▶ **DIRECTIONS**
Return the lines of the material below exactly, beginning with the line that has "The width and" in it and finishing with the line that has "Screen dimensions: 869x588" in it. Leave all pictures aside.

++++++++++++++++++++

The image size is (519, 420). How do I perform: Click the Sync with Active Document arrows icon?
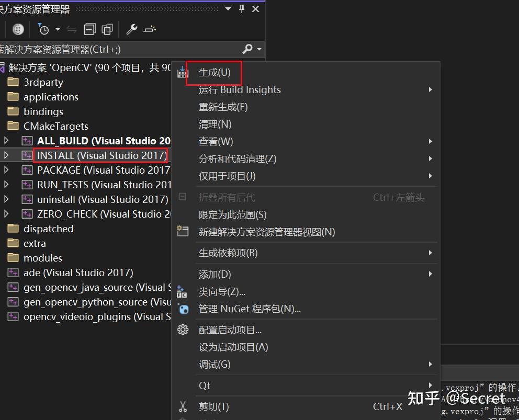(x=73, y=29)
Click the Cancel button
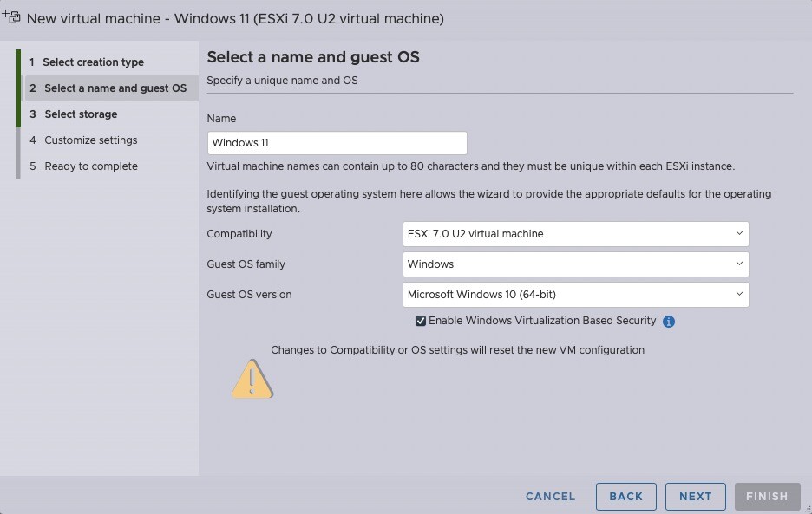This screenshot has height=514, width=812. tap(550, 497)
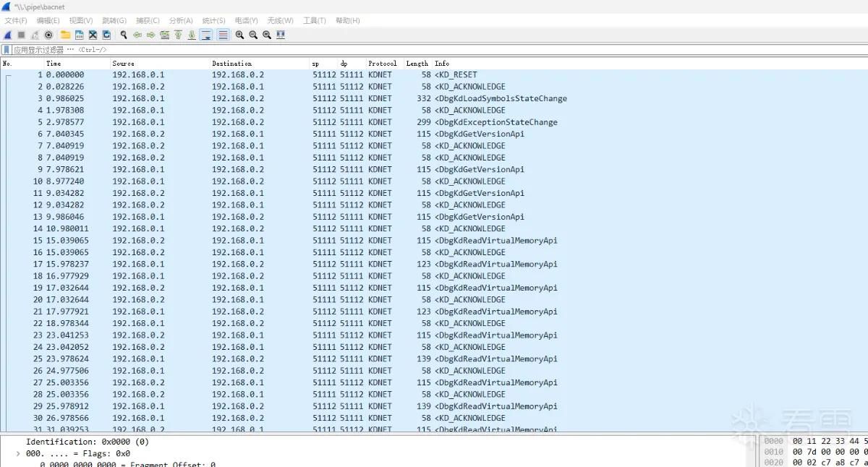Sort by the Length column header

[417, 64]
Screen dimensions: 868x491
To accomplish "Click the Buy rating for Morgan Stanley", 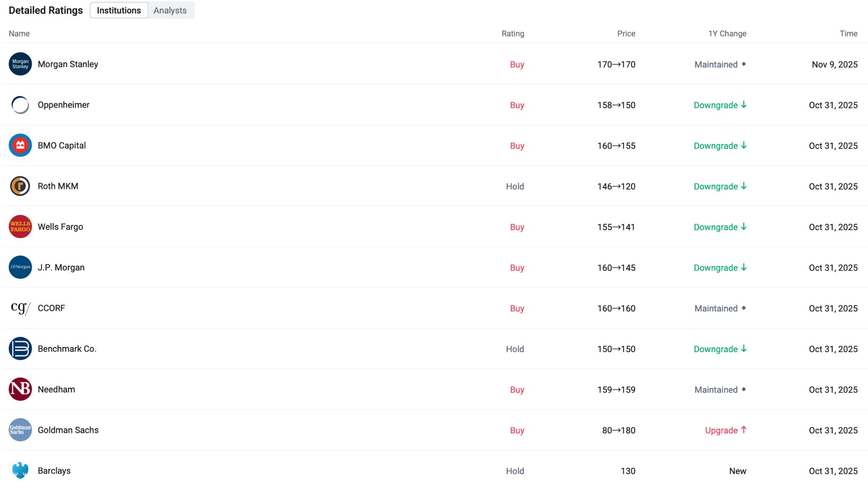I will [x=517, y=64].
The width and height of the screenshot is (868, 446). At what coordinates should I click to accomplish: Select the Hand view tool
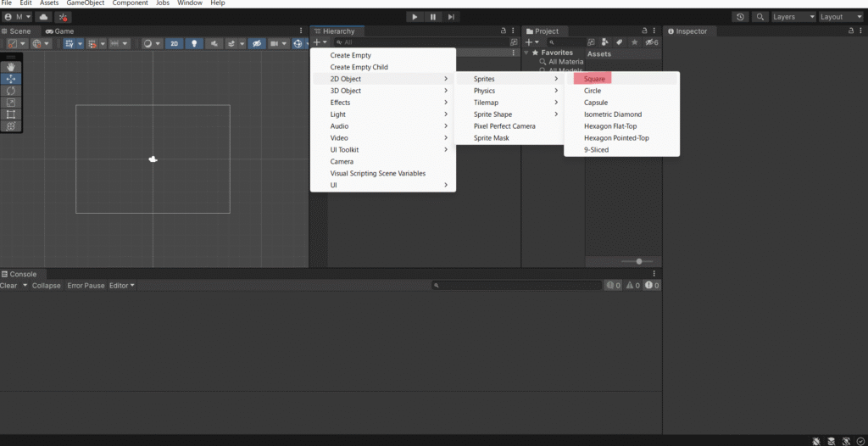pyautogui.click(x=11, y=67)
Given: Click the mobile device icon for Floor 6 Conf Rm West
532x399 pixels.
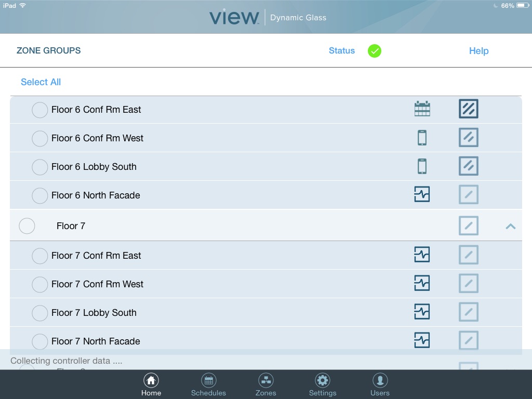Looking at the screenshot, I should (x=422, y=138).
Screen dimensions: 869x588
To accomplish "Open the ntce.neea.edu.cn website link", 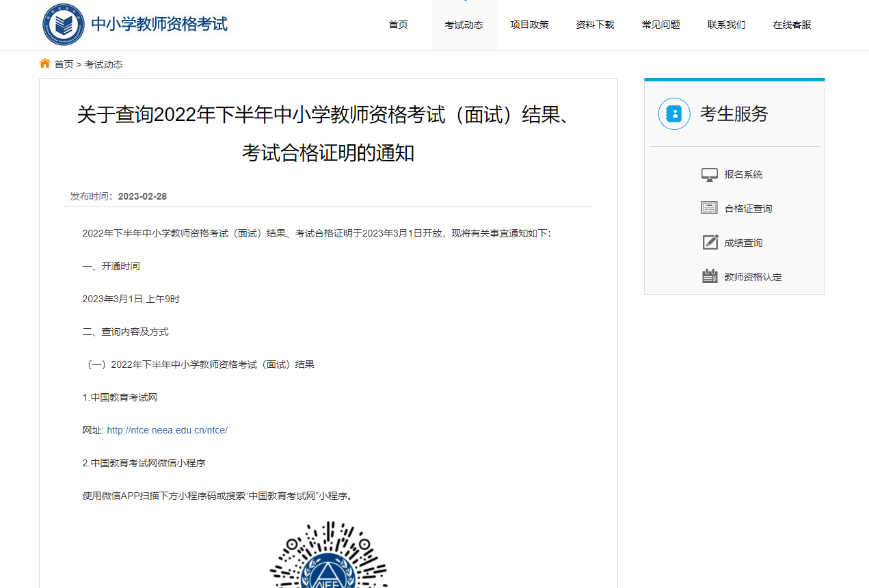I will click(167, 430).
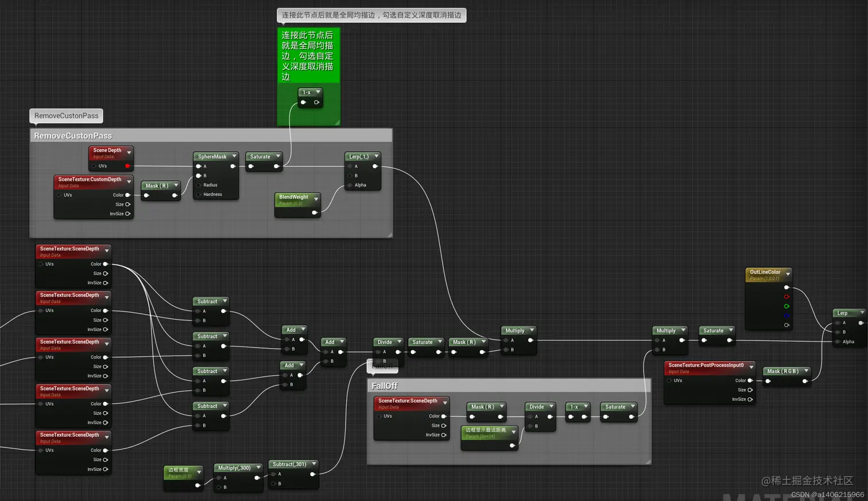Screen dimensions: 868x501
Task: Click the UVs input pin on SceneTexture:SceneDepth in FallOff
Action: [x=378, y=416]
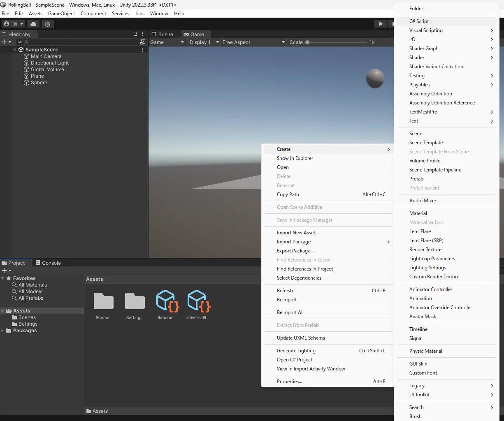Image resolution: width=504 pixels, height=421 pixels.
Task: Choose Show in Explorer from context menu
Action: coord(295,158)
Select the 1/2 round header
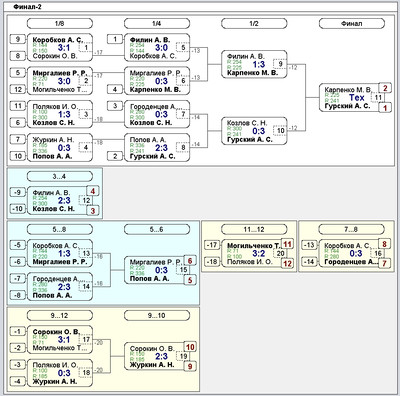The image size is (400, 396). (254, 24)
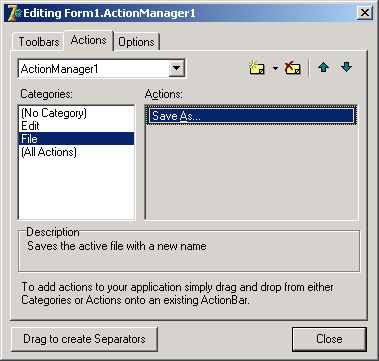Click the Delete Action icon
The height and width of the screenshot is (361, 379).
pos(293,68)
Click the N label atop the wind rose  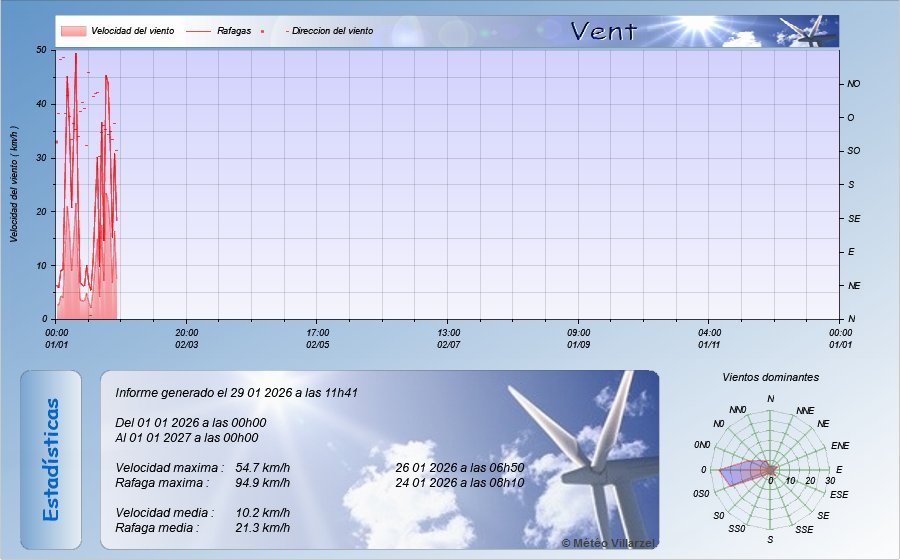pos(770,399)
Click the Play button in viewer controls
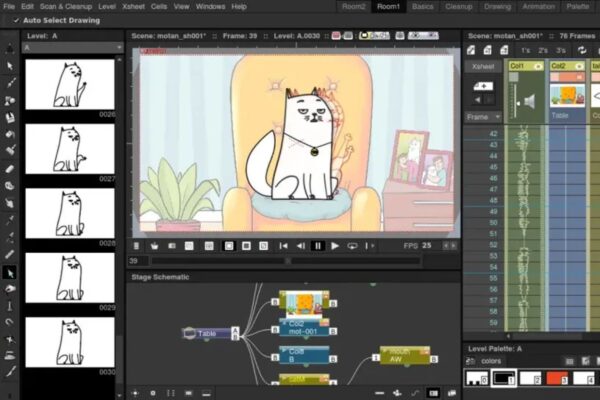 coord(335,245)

++++++++++++++++++++

▶ **SOLUTION BELOW**
The width and height of the screenshot is (868, 446). At what coordinates should I click to accomplish: Select the Hand view tool
pyautogui.click(x=11, y=67)
Given: Click the mobile device icon for Floor 6 Conf Rm West
532x399 pixels.
Looking at the screenshot, I should (x=422, y=138).
Screen dimensions: 869x588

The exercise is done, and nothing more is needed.